客が居ない間はカウンターの後ろにある三本足の椅子に座ったりもするが、インクや手紙用の紙といった小物も置いているので、近隣住民が買いに来たりする。意外と立っている時間が長いのだ。休憩時間のおやつは結構嬉しい。
「今日の恵みに。月の女神シルヴァーナに感謝を」
食前の祈りを唱え、カチヤとヨナタンは果物が多く乗ったパフェを口に運ぶ。
「美味しいねえ、ヨナタン」
「……」
ぱっさぱっさとヨナタンの尻尾が揺れる。北方コボルトは寡黙だが、尻尾が雄弁だ。
徒弟に毎日おやつがある職場は通常ない。〈Langue de chat〉はかなり異色である。そもそも妖精憑きの妖精も養っているのだから異常とも言える。
「うー。いしゅかー」
もそもそとスリングからシュネーバルが顔を出した。じっとイシュカの抹茶アイスクリームを見詰める。
「シュネーはさっき食べただろう? お腹冷えちゃうから、アイスクリームはもう少しあとでな。ほら」
アイスクリームの代わりに苺をシュネーバルの口に入れてやる。
「うー!」
あぐあぐと苺を食べ終え、シュネーバルがスリングの中に潜っていった。昼寝する気になったのだろう。
「ん? どうした?」
何故かヴァルブルガとカチヤとヨナタンがイシュカを見ていた。
「いえ、親方のシュネーバルの扱いが物凄く手慣れているなあと思って」
「ああ、俺は孤児院で育ったから、徒弟に出るまで小さい子の世話をしたりしていたんだよ」
イシュカはスリングの中で居心地の良い体勢を取ろうと動くシュネーバルを、とんとんと軽く指の腹で叩いてあやす。
「自分の家族が欲しいと思っていたから、今は賑やかで楽しいよ」
「ふふ」
ヴァルブルガが目を細めて笑う。一度主を喪ったヴァルブルガも、今がとても楽しいのだ。
「私もここで徒弟になれて良かったです」
「……」
フス、とヨナタンが鼻を鳴らした。
少し溶けてきた抹茶アイスクリームをスプーンで掬い、イシュカは舌の上に乗せる。倭之國のお茶独特の苦味と甘味が溶けて広がる。

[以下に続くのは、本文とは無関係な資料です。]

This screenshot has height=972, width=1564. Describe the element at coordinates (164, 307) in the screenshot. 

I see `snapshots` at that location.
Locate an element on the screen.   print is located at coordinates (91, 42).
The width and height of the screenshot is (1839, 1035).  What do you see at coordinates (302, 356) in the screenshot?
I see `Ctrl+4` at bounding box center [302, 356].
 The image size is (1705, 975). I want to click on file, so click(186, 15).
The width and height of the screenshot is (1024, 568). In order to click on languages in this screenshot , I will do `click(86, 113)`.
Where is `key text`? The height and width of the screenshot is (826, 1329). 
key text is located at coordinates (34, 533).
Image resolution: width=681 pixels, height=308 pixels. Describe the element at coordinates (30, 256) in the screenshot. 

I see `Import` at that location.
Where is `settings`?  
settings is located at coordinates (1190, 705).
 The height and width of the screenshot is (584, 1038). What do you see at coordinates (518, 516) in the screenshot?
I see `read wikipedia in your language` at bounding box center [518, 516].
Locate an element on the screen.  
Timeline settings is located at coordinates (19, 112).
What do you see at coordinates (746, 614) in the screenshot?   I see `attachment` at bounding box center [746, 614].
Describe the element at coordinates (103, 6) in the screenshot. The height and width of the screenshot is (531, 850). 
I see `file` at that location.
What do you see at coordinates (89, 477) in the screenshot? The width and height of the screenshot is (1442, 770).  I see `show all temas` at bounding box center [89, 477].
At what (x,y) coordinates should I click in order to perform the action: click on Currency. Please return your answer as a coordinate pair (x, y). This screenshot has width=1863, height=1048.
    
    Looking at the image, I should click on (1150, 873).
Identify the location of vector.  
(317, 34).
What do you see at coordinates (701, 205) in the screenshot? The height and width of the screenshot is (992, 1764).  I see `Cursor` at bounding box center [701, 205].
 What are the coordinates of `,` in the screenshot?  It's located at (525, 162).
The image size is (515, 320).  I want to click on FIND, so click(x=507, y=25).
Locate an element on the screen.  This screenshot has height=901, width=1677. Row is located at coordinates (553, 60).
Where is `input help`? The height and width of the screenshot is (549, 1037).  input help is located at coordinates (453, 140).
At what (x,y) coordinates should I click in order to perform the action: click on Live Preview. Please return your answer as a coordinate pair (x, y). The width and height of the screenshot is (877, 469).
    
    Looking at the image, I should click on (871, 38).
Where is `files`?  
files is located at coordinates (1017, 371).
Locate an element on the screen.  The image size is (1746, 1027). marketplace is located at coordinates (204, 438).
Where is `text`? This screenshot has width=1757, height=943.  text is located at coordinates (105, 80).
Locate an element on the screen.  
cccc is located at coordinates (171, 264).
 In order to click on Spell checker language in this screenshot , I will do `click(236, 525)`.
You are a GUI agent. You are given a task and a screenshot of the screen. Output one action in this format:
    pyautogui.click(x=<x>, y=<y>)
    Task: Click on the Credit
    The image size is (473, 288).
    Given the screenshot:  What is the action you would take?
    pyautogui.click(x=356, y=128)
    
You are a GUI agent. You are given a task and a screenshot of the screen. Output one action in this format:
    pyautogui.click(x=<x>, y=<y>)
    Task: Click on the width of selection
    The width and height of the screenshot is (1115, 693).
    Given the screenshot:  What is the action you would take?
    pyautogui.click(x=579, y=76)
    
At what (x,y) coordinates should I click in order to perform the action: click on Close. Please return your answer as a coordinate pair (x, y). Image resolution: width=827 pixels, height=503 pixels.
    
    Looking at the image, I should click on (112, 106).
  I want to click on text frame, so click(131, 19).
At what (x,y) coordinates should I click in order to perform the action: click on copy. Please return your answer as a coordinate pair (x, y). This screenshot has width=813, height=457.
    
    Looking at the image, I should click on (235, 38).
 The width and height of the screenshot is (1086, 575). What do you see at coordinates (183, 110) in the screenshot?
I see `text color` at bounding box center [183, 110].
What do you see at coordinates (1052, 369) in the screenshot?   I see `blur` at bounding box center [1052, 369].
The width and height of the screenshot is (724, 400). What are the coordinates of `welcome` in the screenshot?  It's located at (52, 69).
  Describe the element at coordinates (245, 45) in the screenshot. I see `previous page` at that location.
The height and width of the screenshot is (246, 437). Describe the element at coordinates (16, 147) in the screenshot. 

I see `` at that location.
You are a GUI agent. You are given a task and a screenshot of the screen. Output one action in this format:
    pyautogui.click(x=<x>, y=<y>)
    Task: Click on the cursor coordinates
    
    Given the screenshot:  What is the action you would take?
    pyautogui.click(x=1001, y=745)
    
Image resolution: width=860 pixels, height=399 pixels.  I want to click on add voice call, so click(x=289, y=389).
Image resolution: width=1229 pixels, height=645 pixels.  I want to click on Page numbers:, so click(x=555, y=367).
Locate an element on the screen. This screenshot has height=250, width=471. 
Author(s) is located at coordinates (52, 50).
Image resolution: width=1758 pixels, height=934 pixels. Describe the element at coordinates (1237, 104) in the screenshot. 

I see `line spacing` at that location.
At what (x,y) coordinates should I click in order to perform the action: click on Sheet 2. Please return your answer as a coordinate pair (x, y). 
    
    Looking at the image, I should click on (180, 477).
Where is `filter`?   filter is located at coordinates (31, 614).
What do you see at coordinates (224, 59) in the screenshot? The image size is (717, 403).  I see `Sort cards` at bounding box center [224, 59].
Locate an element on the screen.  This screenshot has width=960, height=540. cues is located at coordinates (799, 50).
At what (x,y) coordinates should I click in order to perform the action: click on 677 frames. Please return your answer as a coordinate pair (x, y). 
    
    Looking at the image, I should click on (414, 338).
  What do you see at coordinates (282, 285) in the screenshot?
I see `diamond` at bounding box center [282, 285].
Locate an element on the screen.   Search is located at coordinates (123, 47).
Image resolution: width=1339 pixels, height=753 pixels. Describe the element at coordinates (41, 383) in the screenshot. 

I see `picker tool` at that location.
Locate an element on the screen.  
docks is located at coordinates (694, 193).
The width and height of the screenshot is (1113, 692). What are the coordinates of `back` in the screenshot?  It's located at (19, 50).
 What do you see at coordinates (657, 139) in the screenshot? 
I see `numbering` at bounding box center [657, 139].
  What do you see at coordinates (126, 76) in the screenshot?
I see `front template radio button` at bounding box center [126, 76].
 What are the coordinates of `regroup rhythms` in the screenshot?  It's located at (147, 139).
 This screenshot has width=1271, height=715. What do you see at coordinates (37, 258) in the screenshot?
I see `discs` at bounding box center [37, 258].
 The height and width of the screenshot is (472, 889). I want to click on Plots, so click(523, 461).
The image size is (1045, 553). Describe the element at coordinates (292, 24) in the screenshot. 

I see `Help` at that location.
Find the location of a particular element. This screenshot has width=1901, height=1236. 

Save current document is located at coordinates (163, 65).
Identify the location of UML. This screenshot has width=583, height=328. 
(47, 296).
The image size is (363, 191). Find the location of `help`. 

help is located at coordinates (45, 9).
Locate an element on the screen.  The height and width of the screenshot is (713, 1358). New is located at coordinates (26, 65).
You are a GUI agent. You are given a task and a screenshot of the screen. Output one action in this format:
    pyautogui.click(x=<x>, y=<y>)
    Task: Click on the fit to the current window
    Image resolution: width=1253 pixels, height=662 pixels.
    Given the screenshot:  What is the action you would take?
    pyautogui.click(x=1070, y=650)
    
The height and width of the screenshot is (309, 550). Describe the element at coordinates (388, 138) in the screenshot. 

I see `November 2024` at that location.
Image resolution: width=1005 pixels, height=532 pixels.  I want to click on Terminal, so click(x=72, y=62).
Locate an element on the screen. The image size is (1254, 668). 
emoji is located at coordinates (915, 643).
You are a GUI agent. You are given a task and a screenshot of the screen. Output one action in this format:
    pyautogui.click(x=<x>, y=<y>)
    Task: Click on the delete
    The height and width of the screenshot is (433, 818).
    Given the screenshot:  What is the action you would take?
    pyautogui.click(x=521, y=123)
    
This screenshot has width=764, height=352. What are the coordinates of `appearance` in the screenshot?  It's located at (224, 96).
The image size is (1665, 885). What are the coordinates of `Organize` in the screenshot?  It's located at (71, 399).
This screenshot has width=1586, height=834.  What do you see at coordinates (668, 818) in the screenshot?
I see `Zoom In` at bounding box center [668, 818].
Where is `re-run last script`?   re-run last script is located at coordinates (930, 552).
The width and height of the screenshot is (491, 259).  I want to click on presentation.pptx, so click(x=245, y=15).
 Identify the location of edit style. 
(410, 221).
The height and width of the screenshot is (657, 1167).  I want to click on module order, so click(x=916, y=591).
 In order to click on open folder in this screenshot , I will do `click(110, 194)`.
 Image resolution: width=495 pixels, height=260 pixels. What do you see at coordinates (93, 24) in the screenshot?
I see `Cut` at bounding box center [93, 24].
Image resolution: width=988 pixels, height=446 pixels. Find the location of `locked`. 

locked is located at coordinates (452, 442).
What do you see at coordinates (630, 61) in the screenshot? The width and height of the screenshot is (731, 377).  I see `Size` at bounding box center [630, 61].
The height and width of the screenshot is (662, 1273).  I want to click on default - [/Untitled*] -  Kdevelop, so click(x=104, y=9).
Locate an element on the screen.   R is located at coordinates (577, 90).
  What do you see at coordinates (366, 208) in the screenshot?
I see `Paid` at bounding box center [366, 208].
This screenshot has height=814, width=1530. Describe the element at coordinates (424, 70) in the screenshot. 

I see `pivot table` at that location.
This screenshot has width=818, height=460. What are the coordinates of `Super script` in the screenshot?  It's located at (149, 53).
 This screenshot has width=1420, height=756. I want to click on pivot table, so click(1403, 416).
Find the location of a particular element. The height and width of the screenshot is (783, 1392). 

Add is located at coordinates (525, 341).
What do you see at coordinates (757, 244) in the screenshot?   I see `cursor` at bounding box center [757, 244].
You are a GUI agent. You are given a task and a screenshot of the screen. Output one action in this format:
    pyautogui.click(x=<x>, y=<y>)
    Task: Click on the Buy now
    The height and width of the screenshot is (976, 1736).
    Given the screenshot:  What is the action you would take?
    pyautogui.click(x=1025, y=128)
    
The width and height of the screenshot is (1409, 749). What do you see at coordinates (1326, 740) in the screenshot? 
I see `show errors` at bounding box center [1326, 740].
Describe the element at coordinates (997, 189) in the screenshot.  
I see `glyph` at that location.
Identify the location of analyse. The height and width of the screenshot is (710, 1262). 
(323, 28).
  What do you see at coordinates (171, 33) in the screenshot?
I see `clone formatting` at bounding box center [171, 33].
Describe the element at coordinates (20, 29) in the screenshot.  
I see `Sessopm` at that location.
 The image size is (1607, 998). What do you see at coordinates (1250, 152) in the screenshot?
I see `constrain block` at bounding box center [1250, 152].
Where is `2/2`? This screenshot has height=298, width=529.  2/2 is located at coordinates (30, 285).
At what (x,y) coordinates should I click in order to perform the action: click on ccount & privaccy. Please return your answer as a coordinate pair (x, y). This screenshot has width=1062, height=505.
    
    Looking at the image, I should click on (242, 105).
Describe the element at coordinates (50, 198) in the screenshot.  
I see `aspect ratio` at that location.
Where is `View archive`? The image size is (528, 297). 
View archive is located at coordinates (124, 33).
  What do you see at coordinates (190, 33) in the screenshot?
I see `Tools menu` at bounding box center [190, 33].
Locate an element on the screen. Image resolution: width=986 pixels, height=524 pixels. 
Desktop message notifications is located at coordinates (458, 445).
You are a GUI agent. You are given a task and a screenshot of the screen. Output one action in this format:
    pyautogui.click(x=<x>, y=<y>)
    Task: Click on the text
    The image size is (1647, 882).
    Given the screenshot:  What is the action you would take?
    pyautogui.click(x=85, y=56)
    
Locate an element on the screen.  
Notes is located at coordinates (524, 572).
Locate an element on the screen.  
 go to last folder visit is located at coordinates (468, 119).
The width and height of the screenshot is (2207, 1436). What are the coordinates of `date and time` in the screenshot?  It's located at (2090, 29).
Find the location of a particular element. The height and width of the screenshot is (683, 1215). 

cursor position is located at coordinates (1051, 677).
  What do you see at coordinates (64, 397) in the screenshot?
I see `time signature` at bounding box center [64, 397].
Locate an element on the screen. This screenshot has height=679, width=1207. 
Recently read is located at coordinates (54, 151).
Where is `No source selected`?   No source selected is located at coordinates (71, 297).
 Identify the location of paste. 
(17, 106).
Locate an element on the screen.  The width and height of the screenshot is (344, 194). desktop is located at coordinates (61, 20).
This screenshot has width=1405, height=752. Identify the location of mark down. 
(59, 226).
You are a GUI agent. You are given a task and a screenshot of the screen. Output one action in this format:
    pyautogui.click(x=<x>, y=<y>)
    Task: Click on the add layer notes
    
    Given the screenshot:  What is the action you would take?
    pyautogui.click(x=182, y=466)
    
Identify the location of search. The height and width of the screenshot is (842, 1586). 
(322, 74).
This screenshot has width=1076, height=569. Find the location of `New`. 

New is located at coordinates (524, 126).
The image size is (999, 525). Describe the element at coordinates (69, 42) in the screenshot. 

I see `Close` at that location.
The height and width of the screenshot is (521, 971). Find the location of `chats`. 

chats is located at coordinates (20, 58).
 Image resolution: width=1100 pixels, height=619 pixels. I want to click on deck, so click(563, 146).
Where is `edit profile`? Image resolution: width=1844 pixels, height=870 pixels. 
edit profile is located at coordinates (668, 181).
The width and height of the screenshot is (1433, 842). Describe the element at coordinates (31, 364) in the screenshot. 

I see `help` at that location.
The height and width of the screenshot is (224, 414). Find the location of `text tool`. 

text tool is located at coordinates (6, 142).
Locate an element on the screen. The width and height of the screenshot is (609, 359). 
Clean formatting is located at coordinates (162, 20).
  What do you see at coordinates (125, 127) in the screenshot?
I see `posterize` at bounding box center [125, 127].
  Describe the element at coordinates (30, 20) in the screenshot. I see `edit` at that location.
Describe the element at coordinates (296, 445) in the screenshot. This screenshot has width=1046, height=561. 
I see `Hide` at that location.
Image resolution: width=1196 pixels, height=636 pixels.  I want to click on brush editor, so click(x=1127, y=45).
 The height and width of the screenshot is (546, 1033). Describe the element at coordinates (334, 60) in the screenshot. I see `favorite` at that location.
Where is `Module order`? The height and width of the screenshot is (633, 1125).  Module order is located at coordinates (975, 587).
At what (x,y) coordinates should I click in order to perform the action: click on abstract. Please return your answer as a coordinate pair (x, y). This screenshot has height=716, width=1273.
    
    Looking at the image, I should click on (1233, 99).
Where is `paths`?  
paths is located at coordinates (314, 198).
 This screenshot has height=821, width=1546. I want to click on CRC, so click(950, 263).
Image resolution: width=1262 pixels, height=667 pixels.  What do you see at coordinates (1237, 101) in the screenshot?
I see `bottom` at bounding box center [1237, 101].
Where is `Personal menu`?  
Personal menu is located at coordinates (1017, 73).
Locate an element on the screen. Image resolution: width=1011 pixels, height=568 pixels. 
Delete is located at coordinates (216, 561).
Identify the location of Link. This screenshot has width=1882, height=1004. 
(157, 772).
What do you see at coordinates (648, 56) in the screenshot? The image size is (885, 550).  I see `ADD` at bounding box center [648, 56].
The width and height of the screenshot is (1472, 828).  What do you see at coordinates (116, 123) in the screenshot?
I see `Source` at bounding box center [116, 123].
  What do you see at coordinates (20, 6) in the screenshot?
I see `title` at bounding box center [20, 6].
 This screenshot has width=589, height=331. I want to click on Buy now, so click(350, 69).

風通しの良い部屋でこんな冷たい物を食べるなんて、孤児院にいた頃も徒弟時代も考えもしなかった。
孝宏とエンデュミオンがイシュカの元へと現れたのは、偶然と言えば偶然なのだが、これもまた女神様の思し召しなのだろう。
今年のリグハーヴスはもう暫く暑い日が続きそうで、おやつにも冷たい物が増えそうだ。
「そろそろスイカの季節か」
ヴァイツェアやフィッツェンドルフ産の物が八百屋に並ぶ季節だ。スイカは美味しいが、一人では持て余す大きさの果物だ。あれは、皆で分けてこそ美味しい。
やはり家族が増えて良かったなと思うイシュカだった。
ルッツの熱中症のその後です。
永遠の幼児ルッツ。たまには癇癪を起します。でも、機嫌が直るのも早いです。
孝宏がパフェを食べ損ねているのですが、あとでちゃんと食べてます。
アハトは現在シュネーバル位大きくなっていたり(シュネーバルが小さいのです)。すくすく成長中です。